Christina Maria Berr

Sat1-Moderator Ulrich Meyer moderiert seit 16 Jahren die Sendung Akte . Am heutigen Mittwoch startet zudem - ebenfalls wöchentlich - das Format Ermittlungsakte . Damit will Meyer abgeschlossene Kriminalfälle beschreiben, Ermittlungsarbeit dokumentieren - und aktuelle Fälle besprechen. Ein Gespräch über journalistische Grundsätze, den Fall "Mirco" und sein neues Format.

Wie kommen Ermittler zum Täter? Ulrich Meyer zeigt in seiner neuen Sendung die Fahndungstätigkeit an bereits abgeschlossenen Fällen. (Foto: obs)

sueddeutsche.de: Sie haben bereits mit Akte 20.11 eine wöchentliche Sendung, die nach Ihren Aussagen "wider das Böse" gerichtet ist. Jetzt startet Ihr neues - ebenfalls wöchentliches - Format Ermittlungsakte - auch wider das Böse oder mitten im Bösen?

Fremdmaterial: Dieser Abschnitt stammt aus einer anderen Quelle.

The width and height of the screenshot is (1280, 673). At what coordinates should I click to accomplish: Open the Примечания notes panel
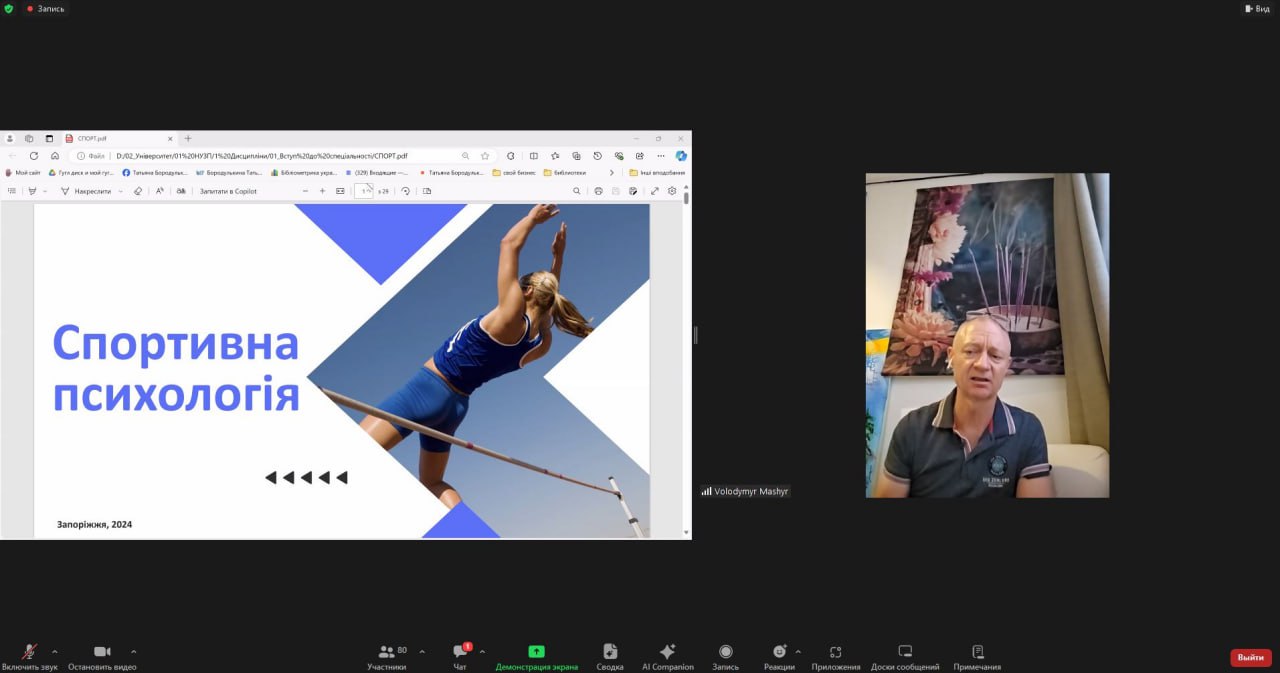tap(977, 656)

Ulrich Meyer: Ermittlungsakte befasst sich mit dem ganz, ganz Bösen. Es geht um reale, abgeschlossene Kriminalfälle, bei denen die Täter bereits verurteilt worden sind. Wir schildern mit einer Reihe von Spezialisten, wie die Beamten ermittelt haben - von einer zunächst unüberschaubaren Spurenlage bis hin zur Verurteilung des Täters. Da sind natürlich Überraschungen dabei, ganz selten Zufälle - und vor allem viel Kleinarbeit.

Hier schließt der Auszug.